Segment Open

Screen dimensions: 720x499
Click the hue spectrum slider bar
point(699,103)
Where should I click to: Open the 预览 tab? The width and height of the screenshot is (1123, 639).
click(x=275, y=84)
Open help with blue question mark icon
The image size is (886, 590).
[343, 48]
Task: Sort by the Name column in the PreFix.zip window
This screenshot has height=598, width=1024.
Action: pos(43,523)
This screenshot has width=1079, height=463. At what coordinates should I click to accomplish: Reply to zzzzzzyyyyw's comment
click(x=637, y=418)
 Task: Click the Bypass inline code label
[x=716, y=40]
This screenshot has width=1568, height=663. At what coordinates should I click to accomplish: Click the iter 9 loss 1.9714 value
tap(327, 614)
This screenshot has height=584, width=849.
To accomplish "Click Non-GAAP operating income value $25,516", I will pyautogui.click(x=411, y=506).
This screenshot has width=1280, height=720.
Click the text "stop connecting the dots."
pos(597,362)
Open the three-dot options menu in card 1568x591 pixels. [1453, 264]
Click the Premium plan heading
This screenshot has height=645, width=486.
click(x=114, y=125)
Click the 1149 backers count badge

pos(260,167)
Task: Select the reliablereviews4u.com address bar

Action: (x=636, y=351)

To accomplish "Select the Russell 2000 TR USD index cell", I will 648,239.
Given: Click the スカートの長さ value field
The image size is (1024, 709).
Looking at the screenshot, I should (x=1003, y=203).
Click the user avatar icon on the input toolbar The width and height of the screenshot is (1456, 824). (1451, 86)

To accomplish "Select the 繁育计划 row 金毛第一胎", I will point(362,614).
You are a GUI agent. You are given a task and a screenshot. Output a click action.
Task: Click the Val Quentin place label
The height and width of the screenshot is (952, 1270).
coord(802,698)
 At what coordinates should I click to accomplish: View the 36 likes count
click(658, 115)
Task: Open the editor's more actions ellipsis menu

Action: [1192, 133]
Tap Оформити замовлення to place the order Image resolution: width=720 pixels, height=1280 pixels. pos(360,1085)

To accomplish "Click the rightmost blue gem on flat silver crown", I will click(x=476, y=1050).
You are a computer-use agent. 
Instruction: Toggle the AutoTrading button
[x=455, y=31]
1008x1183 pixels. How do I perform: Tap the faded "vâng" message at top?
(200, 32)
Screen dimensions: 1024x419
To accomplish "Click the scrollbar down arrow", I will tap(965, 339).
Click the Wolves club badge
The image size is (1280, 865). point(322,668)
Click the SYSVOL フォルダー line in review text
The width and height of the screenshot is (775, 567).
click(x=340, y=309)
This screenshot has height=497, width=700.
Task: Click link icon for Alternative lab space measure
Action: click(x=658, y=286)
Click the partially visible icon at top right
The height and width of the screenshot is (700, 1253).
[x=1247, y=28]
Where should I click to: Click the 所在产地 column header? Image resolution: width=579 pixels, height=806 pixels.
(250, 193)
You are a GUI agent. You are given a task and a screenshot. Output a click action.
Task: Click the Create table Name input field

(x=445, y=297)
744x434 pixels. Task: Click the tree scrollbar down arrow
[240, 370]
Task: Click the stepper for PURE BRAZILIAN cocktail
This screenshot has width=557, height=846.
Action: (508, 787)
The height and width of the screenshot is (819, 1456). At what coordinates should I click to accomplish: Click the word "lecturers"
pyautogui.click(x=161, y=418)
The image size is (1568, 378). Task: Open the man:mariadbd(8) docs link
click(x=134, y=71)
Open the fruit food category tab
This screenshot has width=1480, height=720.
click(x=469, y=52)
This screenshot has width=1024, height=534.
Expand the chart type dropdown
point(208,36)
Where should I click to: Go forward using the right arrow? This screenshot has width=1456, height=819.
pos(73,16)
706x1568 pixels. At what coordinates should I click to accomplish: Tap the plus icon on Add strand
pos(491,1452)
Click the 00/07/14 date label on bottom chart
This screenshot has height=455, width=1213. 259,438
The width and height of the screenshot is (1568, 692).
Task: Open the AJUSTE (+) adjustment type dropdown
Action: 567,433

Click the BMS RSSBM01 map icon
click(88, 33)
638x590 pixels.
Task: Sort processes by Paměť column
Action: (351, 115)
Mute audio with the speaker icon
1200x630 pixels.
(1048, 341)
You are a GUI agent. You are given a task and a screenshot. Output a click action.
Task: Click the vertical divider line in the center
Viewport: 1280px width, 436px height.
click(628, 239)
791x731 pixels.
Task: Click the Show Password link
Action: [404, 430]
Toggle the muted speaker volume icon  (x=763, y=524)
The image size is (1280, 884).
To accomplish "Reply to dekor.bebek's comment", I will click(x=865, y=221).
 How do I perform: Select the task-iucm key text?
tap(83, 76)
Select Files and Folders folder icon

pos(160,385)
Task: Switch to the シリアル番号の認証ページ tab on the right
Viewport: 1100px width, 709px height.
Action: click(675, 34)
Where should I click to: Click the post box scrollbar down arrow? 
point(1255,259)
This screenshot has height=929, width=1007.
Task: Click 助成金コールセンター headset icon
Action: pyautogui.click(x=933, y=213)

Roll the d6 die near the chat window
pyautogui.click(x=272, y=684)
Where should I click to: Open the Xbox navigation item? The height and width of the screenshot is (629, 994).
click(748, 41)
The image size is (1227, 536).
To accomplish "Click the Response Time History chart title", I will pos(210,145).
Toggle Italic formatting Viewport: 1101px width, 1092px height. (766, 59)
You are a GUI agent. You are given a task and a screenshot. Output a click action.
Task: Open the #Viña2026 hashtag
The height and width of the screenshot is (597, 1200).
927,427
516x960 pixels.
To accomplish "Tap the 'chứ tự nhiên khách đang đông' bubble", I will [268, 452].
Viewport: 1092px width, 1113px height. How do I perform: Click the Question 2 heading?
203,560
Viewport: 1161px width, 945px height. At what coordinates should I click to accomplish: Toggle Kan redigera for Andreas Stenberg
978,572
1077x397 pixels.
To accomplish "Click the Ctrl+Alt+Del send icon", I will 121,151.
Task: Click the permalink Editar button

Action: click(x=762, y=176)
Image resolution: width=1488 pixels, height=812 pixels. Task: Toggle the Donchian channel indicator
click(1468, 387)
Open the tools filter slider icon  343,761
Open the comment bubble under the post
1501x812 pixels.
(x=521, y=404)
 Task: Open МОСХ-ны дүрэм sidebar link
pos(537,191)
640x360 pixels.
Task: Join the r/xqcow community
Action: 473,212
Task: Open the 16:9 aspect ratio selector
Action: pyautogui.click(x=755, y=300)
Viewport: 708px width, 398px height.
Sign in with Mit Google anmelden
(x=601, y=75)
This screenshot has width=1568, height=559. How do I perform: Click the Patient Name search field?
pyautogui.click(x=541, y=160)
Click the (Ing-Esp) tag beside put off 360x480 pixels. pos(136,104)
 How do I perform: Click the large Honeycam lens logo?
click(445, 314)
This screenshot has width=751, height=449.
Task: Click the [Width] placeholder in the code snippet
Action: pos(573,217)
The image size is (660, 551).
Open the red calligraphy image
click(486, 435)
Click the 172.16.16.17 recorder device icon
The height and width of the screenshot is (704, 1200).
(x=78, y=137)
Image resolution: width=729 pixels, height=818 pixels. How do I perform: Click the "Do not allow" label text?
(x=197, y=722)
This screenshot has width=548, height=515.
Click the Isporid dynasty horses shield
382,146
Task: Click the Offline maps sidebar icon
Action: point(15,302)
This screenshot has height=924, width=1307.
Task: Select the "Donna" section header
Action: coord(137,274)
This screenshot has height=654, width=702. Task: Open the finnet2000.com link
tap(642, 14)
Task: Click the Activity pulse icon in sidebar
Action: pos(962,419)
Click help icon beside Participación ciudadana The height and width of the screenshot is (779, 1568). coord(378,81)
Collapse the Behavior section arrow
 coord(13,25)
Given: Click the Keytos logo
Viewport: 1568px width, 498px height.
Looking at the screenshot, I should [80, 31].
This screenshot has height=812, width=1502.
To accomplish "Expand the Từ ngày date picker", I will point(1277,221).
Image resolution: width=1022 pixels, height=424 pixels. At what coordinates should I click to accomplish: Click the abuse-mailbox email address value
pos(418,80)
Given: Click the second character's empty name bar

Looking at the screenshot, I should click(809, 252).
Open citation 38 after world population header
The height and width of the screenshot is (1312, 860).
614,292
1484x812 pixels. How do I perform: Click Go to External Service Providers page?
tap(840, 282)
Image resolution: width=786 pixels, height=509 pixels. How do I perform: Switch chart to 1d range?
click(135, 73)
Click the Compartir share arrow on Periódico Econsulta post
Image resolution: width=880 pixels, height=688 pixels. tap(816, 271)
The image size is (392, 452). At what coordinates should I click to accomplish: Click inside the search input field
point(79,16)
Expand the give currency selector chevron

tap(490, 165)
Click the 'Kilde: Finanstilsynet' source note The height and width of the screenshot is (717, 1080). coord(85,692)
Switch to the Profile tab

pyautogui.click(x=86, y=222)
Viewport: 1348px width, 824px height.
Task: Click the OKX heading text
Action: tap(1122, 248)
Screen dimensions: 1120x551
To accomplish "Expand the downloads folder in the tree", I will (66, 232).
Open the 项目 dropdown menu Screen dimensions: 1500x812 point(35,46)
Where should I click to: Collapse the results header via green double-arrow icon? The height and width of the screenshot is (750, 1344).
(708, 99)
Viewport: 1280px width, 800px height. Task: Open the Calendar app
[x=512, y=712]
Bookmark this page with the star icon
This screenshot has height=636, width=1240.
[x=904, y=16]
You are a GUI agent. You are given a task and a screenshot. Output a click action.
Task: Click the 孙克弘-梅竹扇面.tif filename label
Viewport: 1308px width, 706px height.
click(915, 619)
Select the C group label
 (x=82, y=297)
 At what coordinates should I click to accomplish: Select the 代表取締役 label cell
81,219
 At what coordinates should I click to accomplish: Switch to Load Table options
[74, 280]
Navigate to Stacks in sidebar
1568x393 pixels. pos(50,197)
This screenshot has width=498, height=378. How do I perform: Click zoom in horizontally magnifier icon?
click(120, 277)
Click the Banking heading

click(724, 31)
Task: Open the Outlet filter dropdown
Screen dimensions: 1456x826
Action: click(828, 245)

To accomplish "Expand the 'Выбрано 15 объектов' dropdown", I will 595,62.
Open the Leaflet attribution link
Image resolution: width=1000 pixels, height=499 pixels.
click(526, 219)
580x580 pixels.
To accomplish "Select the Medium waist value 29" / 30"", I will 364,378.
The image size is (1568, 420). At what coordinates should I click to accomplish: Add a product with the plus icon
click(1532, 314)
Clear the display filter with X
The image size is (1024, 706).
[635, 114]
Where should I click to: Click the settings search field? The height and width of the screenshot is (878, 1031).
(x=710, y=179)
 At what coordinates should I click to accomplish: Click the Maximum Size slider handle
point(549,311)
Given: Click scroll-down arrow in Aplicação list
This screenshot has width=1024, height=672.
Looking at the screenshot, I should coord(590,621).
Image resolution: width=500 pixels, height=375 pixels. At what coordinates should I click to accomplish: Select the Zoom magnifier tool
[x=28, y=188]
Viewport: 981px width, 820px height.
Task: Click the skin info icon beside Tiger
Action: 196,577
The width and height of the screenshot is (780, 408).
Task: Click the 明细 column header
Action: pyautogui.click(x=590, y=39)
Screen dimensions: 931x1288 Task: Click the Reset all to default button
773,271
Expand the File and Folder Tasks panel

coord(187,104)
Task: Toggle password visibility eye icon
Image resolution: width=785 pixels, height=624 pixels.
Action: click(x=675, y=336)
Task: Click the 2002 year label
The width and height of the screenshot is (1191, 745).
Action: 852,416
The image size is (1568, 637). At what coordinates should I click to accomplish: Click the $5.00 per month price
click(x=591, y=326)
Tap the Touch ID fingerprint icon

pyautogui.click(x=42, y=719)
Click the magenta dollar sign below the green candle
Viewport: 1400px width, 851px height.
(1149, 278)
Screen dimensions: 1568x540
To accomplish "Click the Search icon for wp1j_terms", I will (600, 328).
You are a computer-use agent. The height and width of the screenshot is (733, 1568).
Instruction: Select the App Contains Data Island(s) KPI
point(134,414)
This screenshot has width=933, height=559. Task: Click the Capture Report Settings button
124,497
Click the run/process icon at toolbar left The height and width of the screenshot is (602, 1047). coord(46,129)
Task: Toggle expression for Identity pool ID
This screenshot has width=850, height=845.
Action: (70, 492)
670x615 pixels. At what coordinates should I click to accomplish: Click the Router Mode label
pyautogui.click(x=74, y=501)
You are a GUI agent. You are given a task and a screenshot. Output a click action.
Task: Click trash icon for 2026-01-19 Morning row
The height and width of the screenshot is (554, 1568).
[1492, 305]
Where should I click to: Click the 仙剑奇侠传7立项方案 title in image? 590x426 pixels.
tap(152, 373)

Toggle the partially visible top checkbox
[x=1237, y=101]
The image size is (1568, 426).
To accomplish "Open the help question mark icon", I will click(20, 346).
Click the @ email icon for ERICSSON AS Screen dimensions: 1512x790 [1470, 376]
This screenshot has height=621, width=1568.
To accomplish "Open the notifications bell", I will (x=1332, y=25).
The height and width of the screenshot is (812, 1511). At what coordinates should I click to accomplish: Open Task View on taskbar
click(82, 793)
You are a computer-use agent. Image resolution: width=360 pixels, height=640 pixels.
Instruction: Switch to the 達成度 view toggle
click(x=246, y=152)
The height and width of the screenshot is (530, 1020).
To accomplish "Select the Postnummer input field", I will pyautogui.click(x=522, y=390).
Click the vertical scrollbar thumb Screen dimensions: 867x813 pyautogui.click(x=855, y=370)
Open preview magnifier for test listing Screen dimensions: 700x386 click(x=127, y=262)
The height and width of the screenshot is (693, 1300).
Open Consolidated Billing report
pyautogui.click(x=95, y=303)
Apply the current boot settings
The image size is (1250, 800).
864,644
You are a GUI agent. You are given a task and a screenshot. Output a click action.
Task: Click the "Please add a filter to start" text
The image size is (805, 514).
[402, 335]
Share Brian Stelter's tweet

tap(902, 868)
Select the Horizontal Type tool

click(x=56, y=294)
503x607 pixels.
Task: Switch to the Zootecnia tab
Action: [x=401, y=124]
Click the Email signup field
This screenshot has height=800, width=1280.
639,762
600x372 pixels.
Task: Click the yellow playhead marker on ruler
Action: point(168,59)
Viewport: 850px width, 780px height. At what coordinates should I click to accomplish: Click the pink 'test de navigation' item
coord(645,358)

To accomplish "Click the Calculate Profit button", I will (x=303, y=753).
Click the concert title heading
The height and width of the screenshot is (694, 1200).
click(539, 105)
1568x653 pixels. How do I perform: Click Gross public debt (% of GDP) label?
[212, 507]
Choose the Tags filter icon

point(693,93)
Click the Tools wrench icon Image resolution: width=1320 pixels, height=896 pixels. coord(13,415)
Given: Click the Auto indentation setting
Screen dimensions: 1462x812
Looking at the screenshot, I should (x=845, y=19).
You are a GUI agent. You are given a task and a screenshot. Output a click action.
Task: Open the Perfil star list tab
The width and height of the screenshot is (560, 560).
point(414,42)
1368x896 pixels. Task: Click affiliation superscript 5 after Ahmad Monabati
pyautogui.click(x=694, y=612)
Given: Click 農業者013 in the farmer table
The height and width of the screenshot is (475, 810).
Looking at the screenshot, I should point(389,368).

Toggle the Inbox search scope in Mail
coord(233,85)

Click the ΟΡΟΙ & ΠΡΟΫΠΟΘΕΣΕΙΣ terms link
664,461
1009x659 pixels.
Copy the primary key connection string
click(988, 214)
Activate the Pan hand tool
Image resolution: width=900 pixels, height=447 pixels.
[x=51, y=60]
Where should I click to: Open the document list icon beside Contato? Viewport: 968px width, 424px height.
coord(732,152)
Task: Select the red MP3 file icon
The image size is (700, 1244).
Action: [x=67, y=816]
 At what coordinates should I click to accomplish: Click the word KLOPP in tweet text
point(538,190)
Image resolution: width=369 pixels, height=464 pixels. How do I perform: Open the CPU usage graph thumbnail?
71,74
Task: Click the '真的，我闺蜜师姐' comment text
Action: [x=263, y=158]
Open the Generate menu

Segment Closed

[REQUIRED WORK]:
If a line in the records above holds the string "computer", copy it out.

[ANSWER TO THIS PROBLEM]:
You are a computer-use agent. 
You are a computer-use agent. The height and width of the screenshot is (733, 1568).
You are a computer-use agent. Image resolution: width=360 pixels, height=640 pixels.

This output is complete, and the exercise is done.